Abstract 4871
Background
We sought to confirm the recommended phase II dose (RP2D) of the combination of olaparib and AZD5363 in women’s cancers and evaluate molecular markers of response and resistance.
Methods
Olaparib tablet formulation (O) was given orally BID, AZD5363 (A) was given orally on a 4 day on/3 day off schedule. Two dose levels were planned per the ComPAKT study (Yap AACR 2015). Responses were defined using RECIST 1.1. Patients had biopsies at baseline and after 28 days of treatment for planned correlative testing.
Results
To date, 38 patients (pts) have been enrolled. Median number of prior therapies was 4 (1-8). Only 7 (18%, 5 ovarian, 2 breast) pts had known germline BRCA mutation. The first two pts on DL1 (O 300mg; A 400mg) experienced DLTs of diarrhea and vomiting. Therefore, 6 pts were treated on DL-1 (O 300mg; A 320mg). There were no DLTs on DL-1, therefore, 6 additional pts were treated on DL1. There were no DLTs on re-explored DL1. DL1 was confirmed as the RP2D. Expansion phase was performed with an additional 24 pts. Most common adverse events (≥15%) were anemia (89%, G3/4 16%), nausea (76%, G3/4 5%), diarrhea (74%, G3/4 5%), leukopenia (61%, G3/4 11%), elevated creatinine (58%, G3/4 3%), hyperglycemia (42%, G3/4 0%), fatigue (42%, G3/4 0%),vomiting (39%, G3/4 5%), anorexia (32%, G3/4 0%), mucositis (26%, G3/4 0%), hypertriglyceridemia (18%, G3/4 0%), thrombocytopenia (18%, G3/4 0%), neutropenia (18%, G3/4 10%), hypercholesterolemia (18%, G3/4 0%), hyponatremia (16%, G3/4 5%) and constipation (16%, G3/4 0%).

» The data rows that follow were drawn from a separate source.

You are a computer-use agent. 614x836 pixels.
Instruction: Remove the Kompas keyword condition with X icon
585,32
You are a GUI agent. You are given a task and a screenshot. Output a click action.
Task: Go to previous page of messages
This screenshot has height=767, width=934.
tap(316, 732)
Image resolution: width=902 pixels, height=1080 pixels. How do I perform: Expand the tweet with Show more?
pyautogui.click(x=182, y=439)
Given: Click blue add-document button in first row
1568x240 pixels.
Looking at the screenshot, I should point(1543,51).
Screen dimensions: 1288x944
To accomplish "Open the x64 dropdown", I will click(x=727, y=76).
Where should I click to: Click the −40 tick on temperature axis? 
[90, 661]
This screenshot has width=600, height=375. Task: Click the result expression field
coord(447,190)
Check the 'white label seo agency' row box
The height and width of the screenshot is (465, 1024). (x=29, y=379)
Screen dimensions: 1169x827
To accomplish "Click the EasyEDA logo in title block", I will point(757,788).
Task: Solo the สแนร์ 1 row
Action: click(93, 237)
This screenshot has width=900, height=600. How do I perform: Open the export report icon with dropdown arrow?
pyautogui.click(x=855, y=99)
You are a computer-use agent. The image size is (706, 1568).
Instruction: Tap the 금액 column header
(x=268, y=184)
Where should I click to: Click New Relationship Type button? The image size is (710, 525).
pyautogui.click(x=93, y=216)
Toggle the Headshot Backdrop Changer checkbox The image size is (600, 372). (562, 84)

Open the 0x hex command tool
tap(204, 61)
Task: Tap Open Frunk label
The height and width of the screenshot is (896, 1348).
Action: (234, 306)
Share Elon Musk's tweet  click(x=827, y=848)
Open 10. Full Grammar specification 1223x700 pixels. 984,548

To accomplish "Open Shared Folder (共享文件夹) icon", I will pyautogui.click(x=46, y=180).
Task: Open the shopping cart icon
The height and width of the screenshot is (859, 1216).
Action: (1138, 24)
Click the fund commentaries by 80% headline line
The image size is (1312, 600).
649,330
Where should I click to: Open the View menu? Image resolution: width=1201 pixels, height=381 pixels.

Of 30 pts evaluable for response, overall response rate (RR) was 24%. Seven had confirmed partial response including 1 ovarian, 4 endometrial and 2 triple negative breast cancer pts. RR among endometrial cancer pts was 50% (4/8). Six additional pts had stable disease for greater than 4 months including 4 ovarian and 1 endometrial cancer pts. Assessment of molecular correlatives of response and resistance are ongoing.
Conclusions
The combination of olaparib tablet formulation and AZD5363 is well tolerated at the confirmed RP2D and demonstrates preliminary evidence of durable tumor activity in ovarian, endometrial and triple negative breast cancer. Promising response was seen in the endometrial cancer cohort.
Clinical trial identification
NCT02208375 August 4, 2014
Legal entity responsible for the study
University of Texas MD Anderson Cancer Center
Funding
AstraZeneca, NIH SPORE for Uterine Cancer, NIH SPORE for Ovarian Cancer, Sabin Family Foundation
Disclosure
S. Westin: Advisory Board/Consulting: AstraZeneca, Clovis, Roche/Genenetech, Medivation, Ovation, Casdin Capital, Vermillion. Research Support: AstraZeneca, Critical Outcomes Technologies, Inc, Novartis. J. Litton: Research Support: GSK, Medivation/Pfizer, Novartis, EMD-Serono. Advisory Board/Consulting: Novartis, Medivation/Pfizer. P. Soliman: Research: Novartis. M. Frumovitz: Research support: Novadaq, Navidea. Consulting: Novadaq. A. Jazaeri: Research Support: AstraZeneca, Lion Biotech, Pfizer. Advisory Board/Consulting: EMD-Serono, Genentech. S. Moulder: Research support: Oncothyreon, Novartis, Pfizer, EMD-Serono. P. Rugman, J. Lindemann, E. McMurtry: Employee of AstraZeneca. G. Mills: Research Support: Abbvie, Adelson Medical, Research Foundation, AstraZeneca, Nanostring, Pfizer, Tesaro. Consultant: AstraZeneca, Medimmune, Pfizer Licensed Technology HRD Assay to Myriad Genetics. R. Coleman: Research Support: AstraZeneca, Clovis, Janssen, Merck, Roche-Genentech, Millennium. Advisory Board/Consulting: AstraZeneca, Clovis, Abbvie, Janssen, Merck, Roche-Genentech, Tesaro, Novartis, Pfizer, Bayer, Array, Millennium. All other authors have declared no conflicts of interest.